In the inference stage, we need to parse the estimated classification of the decision area into continuous depth values. Due to the inconsistency problem of ordinal regression prediction, the prediction performance is usually improved by adding constraints during training [29], but this problem cannot be eliminated. In order to reduce the impact of the inconsistency of ordinal regression prediction, we propose a distance decoder with penalty coefficients:

{\hat{d}}_{j} = \sum_{i = 0}^{K} d D_{i + 1} \cdot {\hat{l}}_{j}^{i} \cdot ω_{i} - △

(10)

where

d D_{i + 1} = D_{i + 1} - D_{i}

is the difference between two adjacent discrete thresholds, the penalty coefficient is

ω_{i} = \{\begin{cases} 1, i = 0 \\ δ (ω_{i - 1} \cdot u ({\hat{l}}_{j}^{i})), i \geq 1 \end{cases}

, and the two functions are

δ (x) = \{\begin{cases} 1, x \geq 1 \\ x, 0 < x < 1 \end{cases}

and

u ({\hat{l}}_{j}^{i}) = \{\begin{cases} \frac{1}{2}, {\hat{l}}_{j}^{i} = 0 \\ 2, {\hat{l}}_{j}^{i} = 1 \end{cases}

.

See the experimental Section 4.4 for the comparison between this distance resolver and the distance resolver in the literature [30].

In order to clearly show exemplary sizes at of vectors, matrices as data flow through the networks, we added an intermediate visualization, as shown in Figure 5. The left side of the figure is the last feature map of each block in the NSIDOR-Net, and the right side provides exemplary sizes of vectors. The data flow in the NSIDOR-Net is displayed clearly.

Compared with the algorithm presented in [14,21], the NSIDOR-net can not only share the weights of the convolution layers, which reduces the number of parameters, but can also classify different tasks into different regions, and thus the learning is more targeted. Compared with the algorithm presented in [35], an ordinal regression instead of binary classification is used to solve the monocular depth estimation for the indoor drone.
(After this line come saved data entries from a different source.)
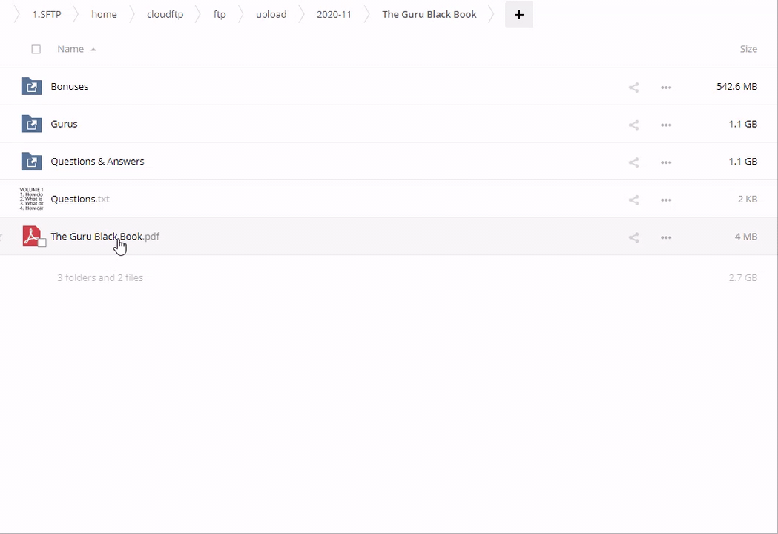The width and height of the screenshot is (778, 534).
Task: Share The Guru Black Book.pdf file
Action: pyautogui.click(x=633, y=237)
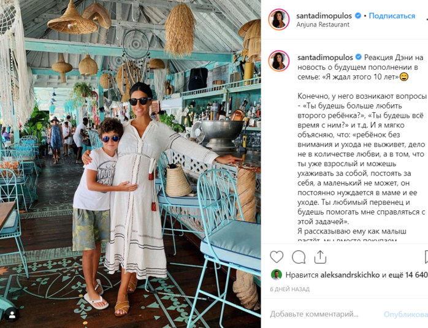Open santadimopulos username in caption
This screenshot has height=328, width=428.
coord(325,58)
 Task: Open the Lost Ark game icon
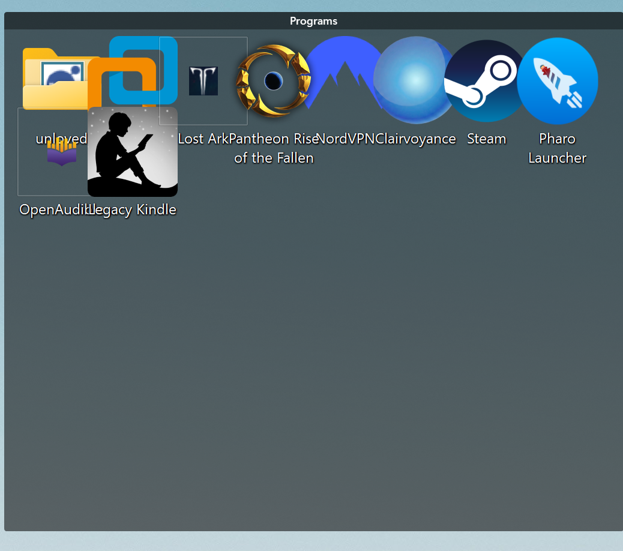pyautogui.click(x=203, y=81)
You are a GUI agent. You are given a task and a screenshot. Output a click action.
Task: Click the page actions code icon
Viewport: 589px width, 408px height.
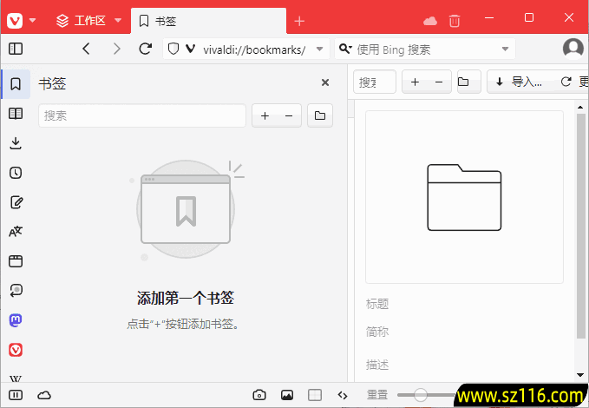pos(343,395)
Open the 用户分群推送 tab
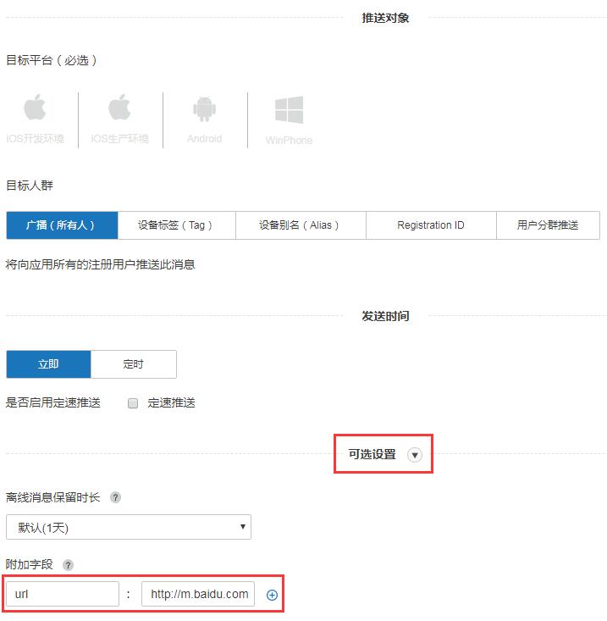 click(x=548, y=225)
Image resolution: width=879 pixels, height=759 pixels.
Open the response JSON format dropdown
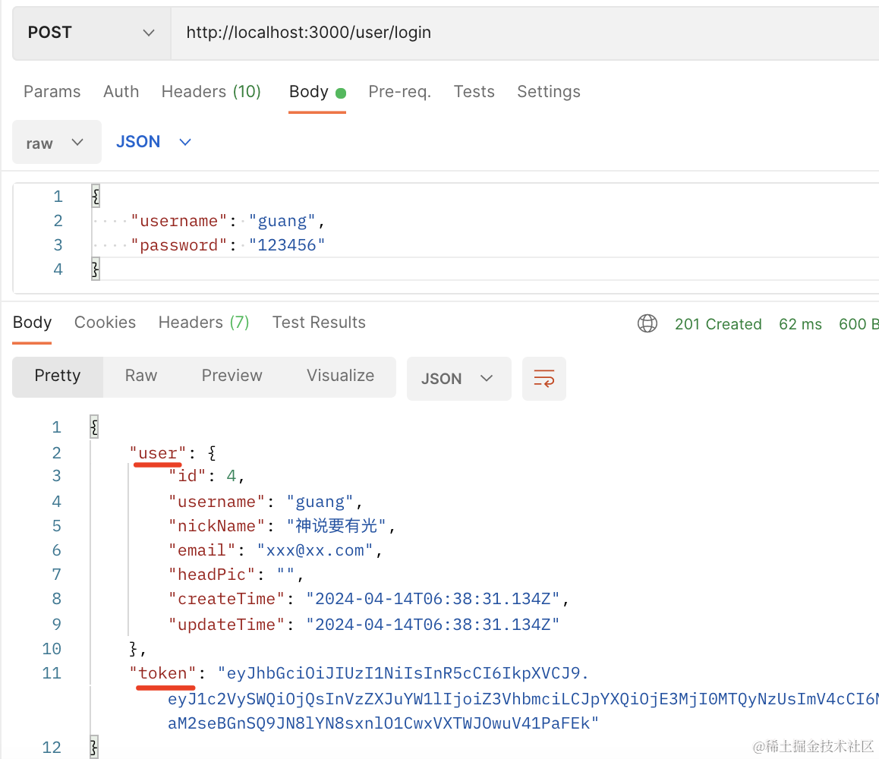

The prediction distance is more refined [30]. To the best of our knowledge, this is the first work that uses ordinal regression to solve monocular depth estimation for an indoor drone.

3.3. Training

Due to the strong ordinal correlation of monocular depth information for indoor drones, the problem of estimating monocular depth for indoor drones is transformed into an ordinal regression problem, and ordinal loss is adopted to train the depth network parameters.

The loss function

L (θ, ψ)

of ordinal regression is the average value of the cross-entropy loss function

L_{j} (θ, φ_{j})

for each part of each frame of the image:

L (θ, ψ) = \frac{1}{3} \sum_{j = 0}^{2} L_{j} (θ, φ_{j})

(11)

L_{j} (θ, φ_{j}) = - \sum_{k = 0}^{K - 1} [P_{j}^{k} \log ({\hat{P}}_{j}^{k}) + (1 - P_{j}^{k}) \log (1 - {\hat{P}}_{j}^{k})]

(12)

The derivation of the loss function

L (θ, ψ)

with respect to

ϕ_{j}^{k}

is as follows:

\frac{\partial L (θ, ψ)}{\partial ϕ_{j}^{k}} = \frac{1}{3} \sum_{j = 0}^{2} \frac{\partial L_{j} (θ, φ_{j})}{\partial ϕ_{j}^{k}}

(13)

\frac{\partial L_{j} (θ, φ_{j})}{\partial ϕ_{j}^{k}} = - \sum_{k = 0}^{K - 1} [\frac{P_{j}^{k}}{{\hat{P}}_{j}^{k}} - \frac{1 - P_{j}^{k}}{1 - {\hat{P}}_{j}^{k}}] {\hat{P}}_{j}^{k} (1 - {\hat{P}}_{j}^{k}) m_{j}

(14)

The derivative formula of the loss function

L (θ, ψ)

with respect to the variable

ϕ_{j}^{k}

is derived from Equations (7) and (8) as follows:

\frac{\partial L (θ, ψ)}{\partial ϕ_{j}^{k}} = - \frac{1}{3} \sum_{j = 0}^{2} \sum_{k = 0}^{K - 1} (P_{j}^{k} - {\hat{P}}_{j}^{k}) m_{j}

(15)

The desktop servers with Intel Xeon e5-2640 processors, 64 GB of memory and four RTX2080ti GPUs, and the Pytorch framework is used for the design and training of the NSIDOR-Net.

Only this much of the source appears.